*** EXERCISE DATA ***

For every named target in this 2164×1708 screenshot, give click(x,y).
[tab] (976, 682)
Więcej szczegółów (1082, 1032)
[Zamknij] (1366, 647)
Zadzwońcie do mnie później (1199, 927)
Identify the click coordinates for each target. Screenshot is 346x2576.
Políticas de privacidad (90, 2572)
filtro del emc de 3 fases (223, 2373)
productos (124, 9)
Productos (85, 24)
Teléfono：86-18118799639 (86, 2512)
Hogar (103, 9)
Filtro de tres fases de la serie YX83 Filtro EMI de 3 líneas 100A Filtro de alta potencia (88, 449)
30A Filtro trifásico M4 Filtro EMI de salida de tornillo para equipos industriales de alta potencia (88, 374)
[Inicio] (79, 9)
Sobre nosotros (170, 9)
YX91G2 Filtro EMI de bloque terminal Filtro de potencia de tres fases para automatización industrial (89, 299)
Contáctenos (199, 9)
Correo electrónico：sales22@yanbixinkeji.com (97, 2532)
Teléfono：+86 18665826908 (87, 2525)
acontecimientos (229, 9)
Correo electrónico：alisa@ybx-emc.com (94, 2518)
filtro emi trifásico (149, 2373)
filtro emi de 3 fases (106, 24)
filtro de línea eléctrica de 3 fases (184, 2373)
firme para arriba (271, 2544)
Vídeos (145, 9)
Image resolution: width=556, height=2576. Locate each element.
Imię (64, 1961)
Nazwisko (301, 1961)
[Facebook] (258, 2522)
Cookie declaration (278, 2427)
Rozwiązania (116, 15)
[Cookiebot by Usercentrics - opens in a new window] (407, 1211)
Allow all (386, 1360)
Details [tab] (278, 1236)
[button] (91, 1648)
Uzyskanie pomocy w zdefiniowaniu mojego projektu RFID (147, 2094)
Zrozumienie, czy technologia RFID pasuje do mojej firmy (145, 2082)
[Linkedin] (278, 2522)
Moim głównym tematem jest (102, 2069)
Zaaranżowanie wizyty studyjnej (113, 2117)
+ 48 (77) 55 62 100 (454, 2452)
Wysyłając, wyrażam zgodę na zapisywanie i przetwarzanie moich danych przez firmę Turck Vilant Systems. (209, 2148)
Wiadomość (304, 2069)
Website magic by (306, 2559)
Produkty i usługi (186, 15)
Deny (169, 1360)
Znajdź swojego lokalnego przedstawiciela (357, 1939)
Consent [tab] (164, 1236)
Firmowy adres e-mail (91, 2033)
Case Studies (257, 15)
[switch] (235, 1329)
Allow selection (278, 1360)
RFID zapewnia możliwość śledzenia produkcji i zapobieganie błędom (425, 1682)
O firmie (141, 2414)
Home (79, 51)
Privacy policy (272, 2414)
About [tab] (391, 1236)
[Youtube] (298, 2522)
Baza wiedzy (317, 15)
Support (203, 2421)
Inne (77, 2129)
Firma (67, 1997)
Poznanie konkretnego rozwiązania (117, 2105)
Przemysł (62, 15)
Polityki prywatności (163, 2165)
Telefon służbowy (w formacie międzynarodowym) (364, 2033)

*** End of EXERCISE DATA ***

→ WHAT TO WORK ON
Could you output each line above exactly as it was given?

→ RESULT OF THIS EXERCISE
For every named target in this 2164×1708 screenshot, give click(x,y).
[tab] (976, 682)
Więcej szczegółów (1082, 1032)
[Zamknij] (1366, 647)
Zadzwońcie do mnie później (1199, 927)
Identify the click coordinates for each target. Screenshot is 346x2576.
Políticas de privacidad (90, 2572)
filtro del emc de 3 fases (223, 2373)
productos (124, 9)
Productos (85, 24)
Teléfono：86-18118799639 (86, 2512)
Hogar (103, 9)
Filtro de tres fases de la serie YX83 Filtro EMI de 3 líneas 100A Filtro de alta potencia (88, 449)
30A Filtro trifásico M4 Filtro EMI de salida de tornillo para equipos industriales de alta potencia (88, 374)
[Inicio] (79, 9)
Sobre nosotros (170, 9)
YX91G2 Filtro EMI de bloque terminal Filtro de potencia de tres fases para automatización industrial (89, 299)
Contáctenos (199, 9)
Correo electrónico：sales22@yanbixinkeji.com (97, 2532)
Teléfono：+86 18665826908 (87, 2525)
acontecimientos (229, 9)
Correo electrónico：alisa@ybx-emc.com (94, 2518)
filtro emi trifásico (149, 2373)
filtro emi de 3 fases (106, 24)
filtro de línea eléctrica de 3 fases (184, 2373)
firme para arriba (271, 2544)
Vídeos (145, 9)
Image resolution: width=556, height=2576. Locate each element.
Imię (64, 1961)
Nazwisko (301, 1961)
[Facebook] (258, 2522)
Cookie declaration (278, 2427)
Rozwiązania (116, 15)
[Cookiebot by Usercentrics - opens in a new window] (407, 1211)
Allow all (386, 1360)
Details [tab] (278, 1236)
[button] (91, 1648)
Uzyskanie pomocy w zdefiniowaniu mojego projektu RFID (147, 2094)
Zrozumienie, czy technologia RFID pasuje do mojej firmy (145, 2082)
[Linkedin] (278, 2522)
Moim głównym tematem jest (102, 2069)
Zaaranżowanie wizyty studyjnej (113, 2117)
+ 48 (77) 55 62 100 (454, 2452)
Wysyłając, wyrażam zgodę na zapisywanie i przetwarzanie moich danych przez firmę Turck Vilant Systems. (209, 2148)
Wiadomość (304, 2069)
Website magic by (306, 2559)
Produkty i usługi (186, 15)
Deny (169, 1360)
Znajdź swojego lokalnego przedstawiciela (357, 1939)
Consent [tab] (164, 1236)
Firmowy adres e-mail (91, 2033)
Case Studies (257, 15)
[switch] (235, 1329)
Allow selection (278, 1360)
RFID zapewnia możliwość śledzenia produkcji i zapobieganie błędom (425, 1682)
O firmie (141, 2414)
Home (79, 51)
Privacy policy (272, 2414)
About [tab] (391, 1236)
[Youtube] (298, 2522)
Baza wiedzy (317, 15)
Support (203, 2421)
Inne (77, 2129)
Firma (67, 1997)
Poznanie konkretnego rozwiązania (117, 2105)
Przemysł (62, 15)
Polityki prywatności (163, 2165)
Telefon służbowy (w formacie międzynarodowym) (364, 2033)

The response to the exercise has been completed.